### SCHRIFTLICHE ANWEISUNG
Führst du das Interview über OMV und ÖIAG im Anschluss an den Satz „Ich habe gebeten, hier sehr, sehr zurückhaltend zu agieren.“ weiter?

Dank OMV und ÖIAG ist die Euphorie nach der Regierungsumbildung verflogen. Die Politik ist wieder in den Mühen der Ebene angekommen. Stimmt der Eindruck?

Reinhold Mitterlehner: Das ist uns auch gar nicht unangenehm. Denn im Endeffekt muss es uns gelingen, die gute Stimmung mit guter Arbeit zu untermauern. Und dann werden wir auch viele Stimmen bei den nächsten Wahlen haben.

Waren die Vorgänge in der OMV tatsächlich nicht mit der Politik abgesprochen?

Wir sind schon über die Probleme informiert worden, aber die Vorgangsweise war nicht mit uns abgestimmt. Ganz im Gegenteil. Ich habe eine andere Vorgangsweise empfohlen. Schon beim ersten Kontakt Anfang August habe ich den OMV-Aufsichtsratschef (Rudolf Kemler, Anm.) darauf aufmerksam gemacht, dass wir bedenken müssen, in welch schwierigem konjunkturellen Umfeld wir uns befinden. Auch habe ich betont, dass ich kein Verständnis dafür habe, dass man mit Geld für Abfindungen für laufende Vorstandsverträge großzügig umgeht. Ich habe gebeten, hier sehr, sehr zurückhaltend zu agieren.

### DATENEINTRÄGE

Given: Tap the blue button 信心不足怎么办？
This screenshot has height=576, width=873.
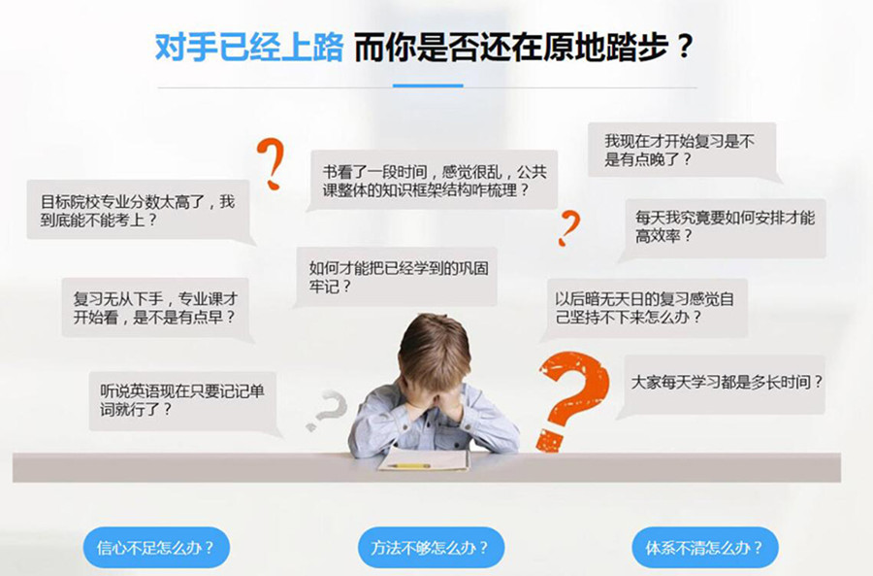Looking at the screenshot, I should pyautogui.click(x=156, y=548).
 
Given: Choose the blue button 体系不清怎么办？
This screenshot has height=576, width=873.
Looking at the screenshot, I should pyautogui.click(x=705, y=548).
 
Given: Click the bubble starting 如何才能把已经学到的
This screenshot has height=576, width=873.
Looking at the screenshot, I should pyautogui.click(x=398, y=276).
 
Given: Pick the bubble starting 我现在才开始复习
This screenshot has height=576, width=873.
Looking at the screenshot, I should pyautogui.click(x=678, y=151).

--

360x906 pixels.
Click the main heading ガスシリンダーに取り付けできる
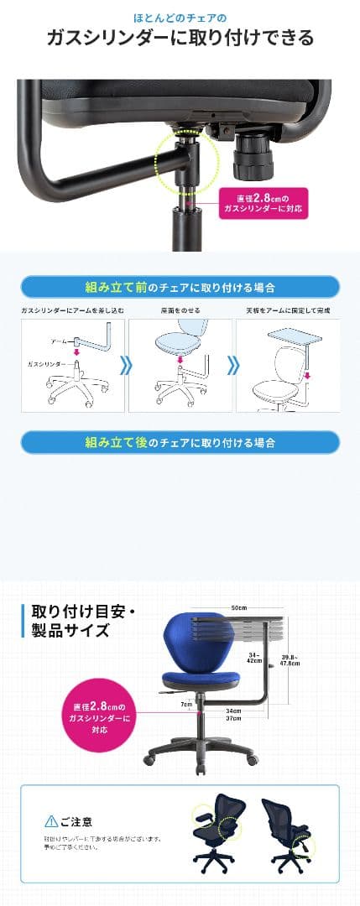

### ERWARTETE AUSGABE
Von Zurückhaltung war wenig zu merken.

Mich verwundert vor allem, dass man andauernd die Begründung geändert hat. Ich erinnere mich an den Artikel Mitte August in der „Presse“, in dem erstmals auf die Probleme im Gasgeschäft und einen Konflikt zwischen den Vorständen hingewiesen wurde.

Am 12. August schrieb Kollege Matthias Auer, dass Konzernchef Gerhard Roiss die Gassparte aufspalten und auf diesem Weg auch gleich den ungeliebten Gasvorstand, Hans-Peter Floren, entmachten will.

Ja, und der beschriebene Streit unter den Vorständen war dann auch die Begründung dafür, etwas zu unternehmen. Eigenartigerweise wurde später aber die Konzernstrategie in den Mittelpunkt gerückt. Bei einer Routinesitzung der ÖIAG Mitte September, bei der drei Vorstände der OMV anwesend waren – der Vorstandsvorsitzende übrigens nicht –, wurde plötzlich die Strategie kritisiert. Dabei wurde diese ein Jahr zuvor einstimmig beschlossen. Meiner Meinung nach gibt es in der ganzen OMV-Geschichte viele Widersprüche.

Fazit: Weder die Strategie noch der Führungsstil des Herrn Roiss kann der wahre Grund für den Konflikt sein. Wo liegt also der Kern des Problems?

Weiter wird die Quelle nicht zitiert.